=== PASSAGE TO READ ===

But the other thing, though, Nicole you may remember when were in Milwaukee, one of the arguments that was made against the program was there is not enough supply. There are not enough schools. And guess what? When the resources appeared, the supply appeared. There are now so many more charter and private schools in Milwaukee than there were when the program began. And as we're seeing with these micro schools, supply is being enabled by technology in ways that we've never seen before in the educational arena. And, of course, there is a vast supply of untapped school space in church schools that are used one day a week. So I really think that if you give people the resources to choose, we will see a plethora of options.
Prof. Nicole Stelle Garnett: So you mentioned charter schools and you mentioned -- you talk about charter schools in your book. Charter schools have been truly, I think probably fairly characterized as a disruptive intervention in education. So to put things in perspective for people in the audience, it is actually the case that over half of states now have a parental choice program that provides resources for children to attend private schools, but only about one percent of American children take advantage of those. Charter schools educate six percent of public-school kids and, in some districts, over 50 percent. But one of the hooks with charter schools is they can't be religious. And I have written about this, and I find this offensive that they can't be religious, but so -- and I don't think it's constitutionally required either, but I'm not the speaker.
Anyway, and I want to get to your antidote which is ESAs in a minute, but why isn't the answer, or is an answer to just let charter schools be authentic religious schools? So like Catholic schools and Lutheran schools and Muslim schools become charter schools, because charter schools get more money than the money typically provided in a private school choice program.
Kate Hardiman: So I think that is certainly one way to approach it, but I personally worry a little bit that that money will come with more strings attached, and I think this is kind of a fear that choice advocates have for programs writ large, whether it's going to a Catholic school or a Catholic charter that doesn't yet exist, is that what conditions is the state going to put on that money. Are they going to try to regulate what they can and can't teach, that kind of thing? Who they hire? Who they fire? So I think I would be in favor of just keeping the charter sector and the faith-based sector separate for the time being. But I do think that both can continue to expand concurrently and not be in, necessarily, conflict with each other.
I do know that in some states the charter funding is much higher than, say, a voucher funding that a student can use to go to a private school, and I think that's a problem. And we do talk in the book about the need to equalize funding between mechanisms, and I think that's really important.

=== AVAILABLE DATA ===

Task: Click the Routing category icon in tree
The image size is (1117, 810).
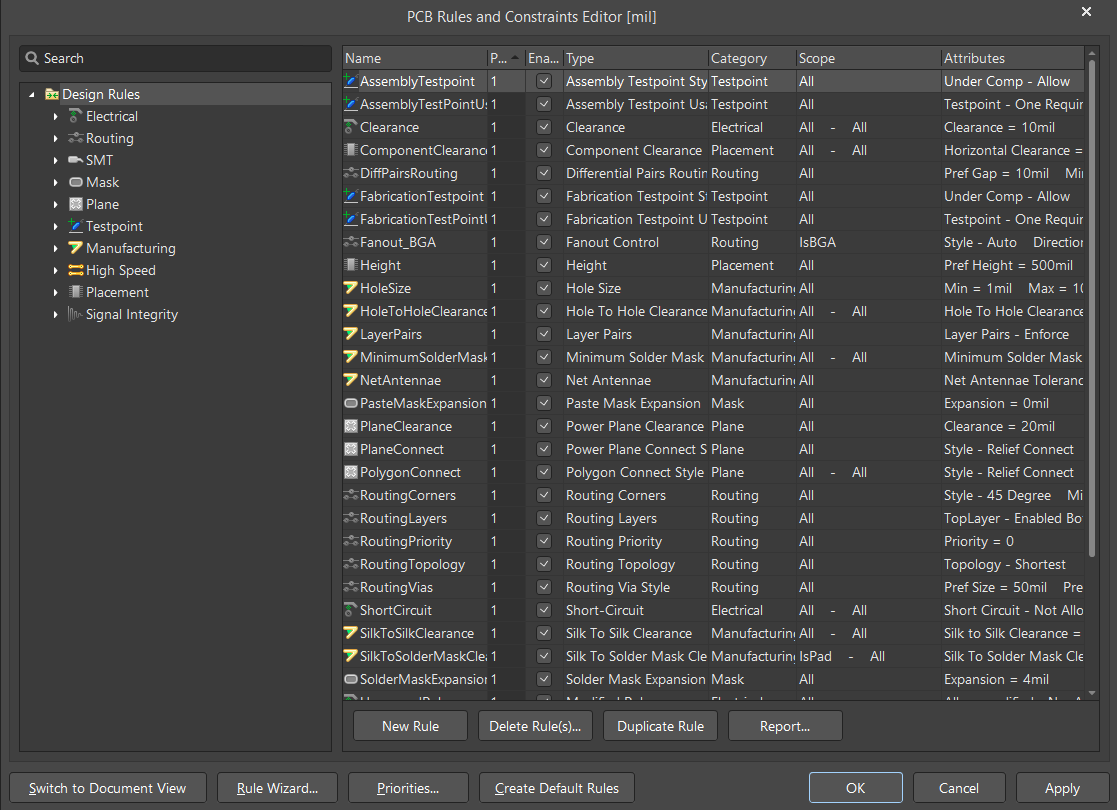Action: click(76, 138)
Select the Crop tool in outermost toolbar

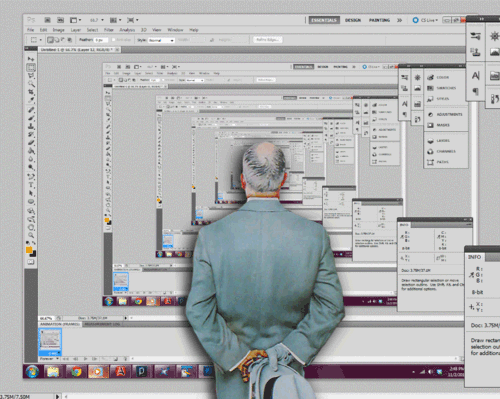point(31,92)
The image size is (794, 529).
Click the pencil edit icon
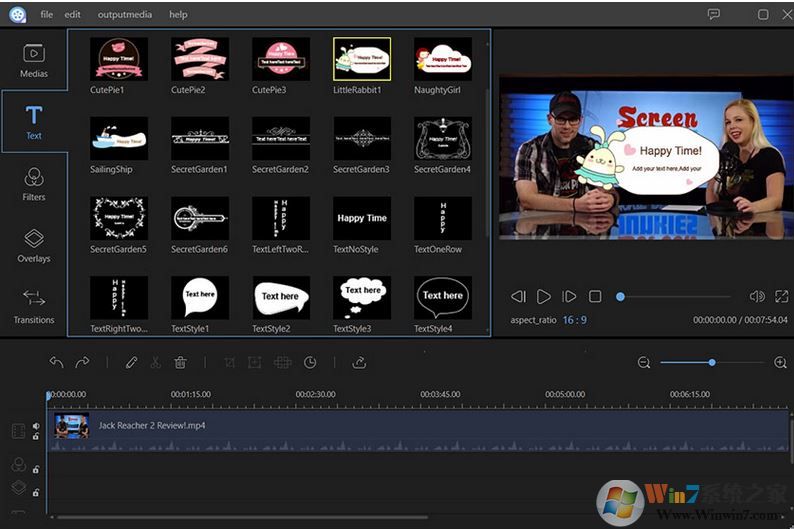click(x=131, y=362)
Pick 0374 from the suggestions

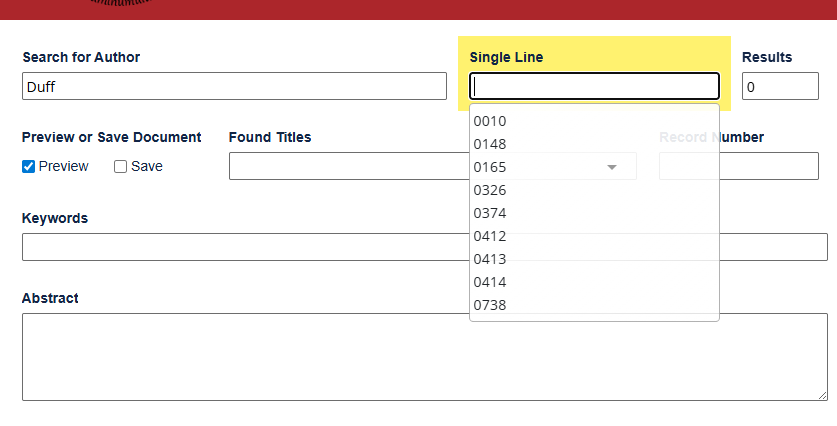click(x=490, y=213)
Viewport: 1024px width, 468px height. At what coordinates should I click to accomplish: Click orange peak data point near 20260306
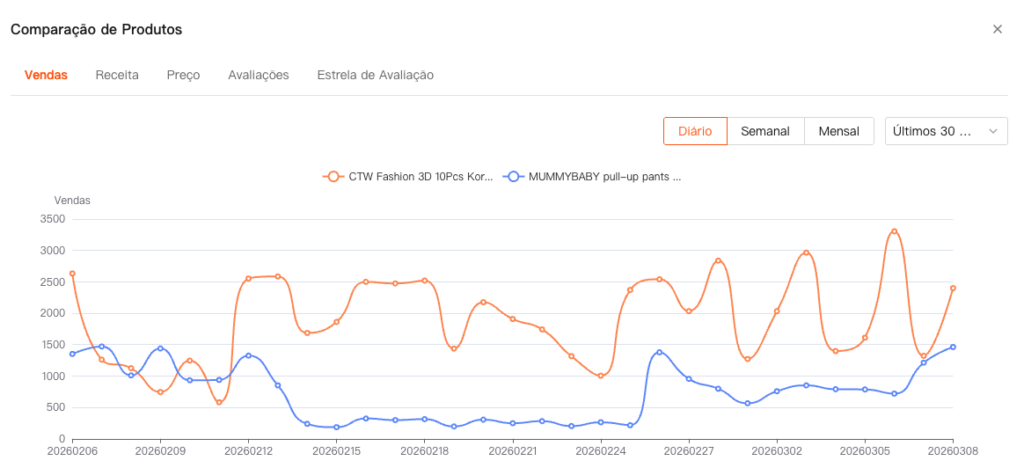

===

DIRECTIONS FOR THIS TASK:
Please continue the school choice conversation from the point where it stops. The records have nothing to do with the text.

THE ANSWER:
Hon. Clint Bolick: Nicole, I would encourage you to continue developing those ideas and I remember back at I.J. our colleague, Dick Comer, was taking about this anti-discrimination idea that he had, and I remember telling him, "Dick, we've got enough to worry about right now trying to keep school choice programs constitutional. Just put that idea away for a while." And then he came out of retirement to argue the Espinoza case, and his view was vindicated. And I think that case shows that the realm of the, of the possible is broader than even we would have thought it was a couple of decades ago.
Prof. Nicole Stelle Garnett: Still litigating that case in Maine that Dick and I litigated together. I filed a brief in the Supreme Court last week in that case. Anyway --
Hon. Clint Bolick: You're ahead of your time. That's all I can say.
Prof. Nicole Stelle Garnett: So you have a particular policy innovation that you discuss a lot in the book that may not be familiar to folks who are on the, listening in. So it's the education savings account. Can you tell us what that is and why you think that that's the right path forward to this unshackling that you're advocating?
Hon. Clint Bolick: So, first of all, I should say that we've got a number of policy proposals in the book including removing the middleman in public school education, namely the school districts that take so many resources and add very, very little to the educational enterprise. But in terms of funding, we are supporting an idea that was born in Arizona, and it was born of necessity because our voucher program was struck down under the state constitution by the court on which I now serve. And one of the justices during the oral argument said, "Well, what if the money was not just available for use in private schools? What if it was available for a wide variety of educational expenses?" And we thought about that and we said, "Well, that makes a lot of sense. In fact, it seems to us to be a superior way. Why limit kids to a different set of bricks and mortar schools if that's not what serves their needs the best?"
So educational savings accounts for kids who qualify for them -- and they now exist in a number of states and in a number of forms. But the general idea is that if you are a qualified student, the state gives you an account—it's like a medical savings account, except for education—that you can use for any educational experience, from private school tuition to select classes or labs or sports in public schools to tutors, distance learning, hardware, software, educational therapy. It's been a special boon for disabled kids whose needs are, by definition, individualized and whose needs are often not served in mainstream public or sometimes even private schools.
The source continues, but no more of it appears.